DIHK | Nach dem Brexit-Beben
Großbritannien verlässt die EU – so haben es die Briten in ihrer von aller Welt mit Besorgnis beobachteten Abstimmung entschieden. Für die deutsche Wirtschaft ist die Entscheidung der Briten ein Schlag ins Kontor. Bei einem ihrer wichtigsten Handelspartner müssen sich die deutschen Unternehmen auf erhebliche Veränderungen einstellen. Das gilt insbesondere auch für die zahlreichen deutschen Unternehmen, die in Großbritannien für Europa und die Weltmärkte produzieren.
Kurzfristig ist zu befürchten, dass der Absatz deutscher Produkte in Großbritannien schwächer wird. Sicherlich werden wir in den nächsten Wochen mit einer weiteren Abwertung des Pfunds zu rechnen haben. Aber auch strukturell wird der deutsch-britische Handel schwieriger. Großbritannien muss Handelsverträge weltweit, aber auch mit der EU komplett neu aufsetzen.
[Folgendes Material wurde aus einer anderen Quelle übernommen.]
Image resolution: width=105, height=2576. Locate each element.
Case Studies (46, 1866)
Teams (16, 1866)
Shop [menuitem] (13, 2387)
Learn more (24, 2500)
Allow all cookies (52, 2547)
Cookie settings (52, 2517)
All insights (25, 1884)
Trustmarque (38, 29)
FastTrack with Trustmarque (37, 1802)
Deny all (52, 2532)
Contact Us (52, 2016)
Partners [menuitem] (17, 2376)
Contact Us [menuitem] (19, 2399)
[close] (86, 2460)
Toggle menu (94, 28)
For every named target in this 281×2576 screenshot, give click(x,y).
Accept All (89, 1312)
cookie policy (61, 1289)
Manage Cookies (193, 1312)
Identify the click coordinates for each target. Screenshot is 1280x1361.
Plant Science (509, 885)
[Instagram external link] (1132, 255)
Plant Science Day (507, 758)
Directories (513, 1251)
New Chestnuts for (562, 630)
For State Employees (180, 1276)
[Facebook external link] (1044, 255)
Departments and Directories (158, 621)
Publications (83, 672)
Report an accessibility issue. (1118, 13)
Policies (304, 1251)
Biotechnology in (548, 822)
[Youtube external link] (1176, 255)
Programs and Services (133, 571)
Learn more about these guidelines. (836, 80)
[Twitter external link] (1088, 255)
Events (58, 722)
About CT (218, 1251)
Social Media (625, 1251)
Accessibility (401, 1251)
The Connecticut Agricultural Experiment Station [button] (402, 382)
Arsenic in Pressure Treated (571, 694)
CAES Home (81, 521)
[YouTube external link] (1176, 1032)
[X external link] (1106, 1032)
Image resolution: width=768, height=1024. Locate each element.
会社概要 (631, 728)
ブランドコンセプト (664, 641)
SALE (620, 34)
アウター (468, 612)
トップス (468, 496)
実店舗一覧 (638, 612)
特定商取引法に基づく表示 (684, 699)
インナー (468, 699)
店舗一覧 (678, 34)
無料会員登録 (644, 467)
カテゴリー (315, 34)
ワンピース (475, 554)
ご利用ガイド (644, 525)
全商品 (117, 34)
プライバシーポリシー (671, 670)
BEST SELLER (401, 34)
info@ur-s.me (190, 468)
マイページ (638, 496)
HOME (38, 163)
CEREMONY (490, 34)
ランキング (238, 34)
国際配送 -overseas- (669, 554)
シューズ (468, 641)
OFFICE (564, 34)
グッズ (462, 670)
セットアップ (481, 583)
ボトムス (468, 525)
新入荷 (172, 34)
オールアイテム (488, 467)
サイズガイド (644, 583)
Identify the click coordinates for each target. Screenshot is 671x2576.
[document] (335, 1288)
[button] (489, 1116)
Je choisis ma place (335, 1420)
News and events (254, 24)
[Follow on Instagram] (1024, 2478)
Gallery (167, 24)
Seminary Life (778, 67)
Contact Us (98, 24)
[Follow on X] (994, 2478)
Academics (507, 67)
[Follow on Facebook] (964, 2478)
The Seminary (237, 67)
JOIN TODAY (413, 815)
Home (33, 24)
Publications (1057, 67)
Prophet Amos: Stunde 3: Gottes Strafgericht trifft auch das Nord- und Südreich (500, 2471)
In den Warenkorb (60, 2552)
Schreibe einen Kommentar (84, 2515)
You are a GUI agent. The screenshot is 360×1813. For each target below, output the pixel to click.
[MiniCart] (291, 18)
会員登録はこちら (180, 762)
In der Brexit-Diskussion wird häufig die Analogie zur Ehescheidung gezogen: Wer die Scheidung will, muss auch die vollen Konsequenzen tragen. Allerdings: Nach einer Scheidung können die Ex-Partner dauerhaft getrennte Wege gehen. Das ist im Fall Großbritannien anders. Es wird nicht von der Landkarte verschwinden, es ist und bleibt Teil Europas. Und die deutsche Wirtschaft hat ein hohes Interesse an guten wirtschaftlichen Beziehungen zu Großbritannien.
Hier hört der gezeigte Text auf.